「彼女」は一度生き、たった一度だけ死ぬ。(アマツツミ ほたるルート感想 前編)

最終話 水無月ほたる -蛍- 最後の1週間

ほたる 1
夜、ほたるは愛への用事を済ませ、例の病室に向かう・・・。学園ではテストの日が近づいていたが、当の誠と愛は言霊があるので、いつも通りの平和な毎日を過ごしていた。

ほたる 2
テスト当日、誠は結局試験をさぼり学園を歩いていると、なんとほたるに出くわす。それから、湖ではほたるを話す内に誠は自分の本当の気持ちに気付き、彼女に告白する。

ほたる 3
こころが気を利かせてくれたお陰で、誠は再びほたると2人になる機会を得た。そこで彼は、今迄知らなかった「普段のほたる」を知る。

ほたる 4
テストが終わりを告げた次の週の月曜日、誠はもう一度ほたるに告白する為に彼女を湖に呼ぶ。
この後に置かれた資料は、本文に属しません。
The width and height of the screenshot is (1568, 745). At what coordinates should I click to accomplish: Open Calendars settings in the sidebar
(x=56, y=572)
そこで、2人は誰にも知られていない秘密の場所を見つけて・・・。

ほたる 5
恋人同士になった誠とほたるは、一緒に登校しながら互いに理想の恋愛関係を築く為の方策を話し合う。

ほたる 6
翌日、愛にも気付かれるぐらいに誠は、ほたるを抱けることへの期待感に胸をふくらませていた。家に帰りシャワーを浴びて暫くすると、彼女が誠の部屋にやってきた。

ほたる 7
終業式を迎えた金曜日。誠とほたるは、こころと愛の2人を出し抜き湖に向かう。そして、例の花畑で今迄のほたるとの思い出を彼女に語る誠には、ある確信があった。

ほたる 8 (ルート分岐回)
約束の時間通り、例の花畑にやってきた誠。先に来ていたほたるの様子は何処かおかしく、まるで「お別れ」を言いにきたような雰囲気である。その時、彼女の身体が淡く光り始めて・・・。
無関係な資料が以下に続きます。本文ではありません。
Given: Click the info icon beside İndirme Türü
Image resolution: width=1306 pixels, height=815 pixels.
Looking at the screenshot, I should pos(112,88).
今回の記事はアマツツミのほたるルート、分岐前迄の感想である。アマツツミの物語を振り返る記事も、遂に佳境を迎えようとしている。

此処で愈々、ほたるに隠された秘密が明らかになる。今迄、誠達の前に居たほたるは、「オリジナルのほたる」によって生み出された(健康体としての)複製だった。そして、「オリジナルのほたる」は誠の持つ言霊を利用して、自分の病を克服しようとしているのである。

「オリジナルのほたる」に関して言うなら、病による死への恐怖で性格が極端に捻じ曲がってしまい、2人のほたるが同一人物に見えないというのが、ほたるの差別化としては自然で上手い理由付けだと思う。実際問題として2020年のコロナウイルス騒ぎで、病気に罹りたくないという理由で一部の人に対する差別が行われるという報道を見ているとよく理解出来る。

自分が助かる為にその他を否定しようとするエゴイズムなそれは、確かに人間の中にあるものであり、「オリジナルのほたる」はそれを象徴するものとして描かれている。担当している声優の小倉結衣の演技も相まって、確かにほたるであってほたるではないような印象を受けてしまうのである。

筆者が「オリジナルのほたる」に対して印象的に残っているのは、彼女が織部こころをほたると同様に「こころん」と呼んでいることである。誠やほたるに対し暴力を体現する言動を吐き出し荒々しく濁った言葉遣いを乱用する彼女から、親友の敬称が出てくるのに意外性を感じた。それは、まさしく彼女が水無月ほたるであることを示す証であり、僅かに残された本来の人間性なのかもしれない。

誠はこれまでの外の世界での暮らしによって、里では得られなかった我々には馴染みの文化やコミュニケーションに触れて、最初の頃よりも人間らしくなってきた。しかし、それらを獲得する為に払った代償は少なくなかった。

度重なる強力な言霊の使用は誠に大きな負担となり、以前のように彼は言霊を自由に使えなくなっていることが、愛によって明らかとなった。言霊使いとしては寧ろ手負いの状態にある誠が、「オリジナルのほたる」にどのように対峙するのか、それは物語の最後を迎えるに辺り重要な部分となる。

此処では遂に、誠が真正面から描かれるGGシーンが使われる。2人のほたるにそれぞれ相対する場面で、誠の驚愕或いは怒りの表情が描かれている。エロゲで主人公の顔が明確に描かれることは少なく、それだけに彼の感情の揺れ動きがより明確に表現されている。

誠は「オリジナルのほたる」に会い、人間の持つ負の側面を目の当たりにした。それは彼の心により大きな影響を与え、1つの選択をさせることになる。ほたるを救う為に誠が選ぶ道は、1つの旅の終わりへと結実する。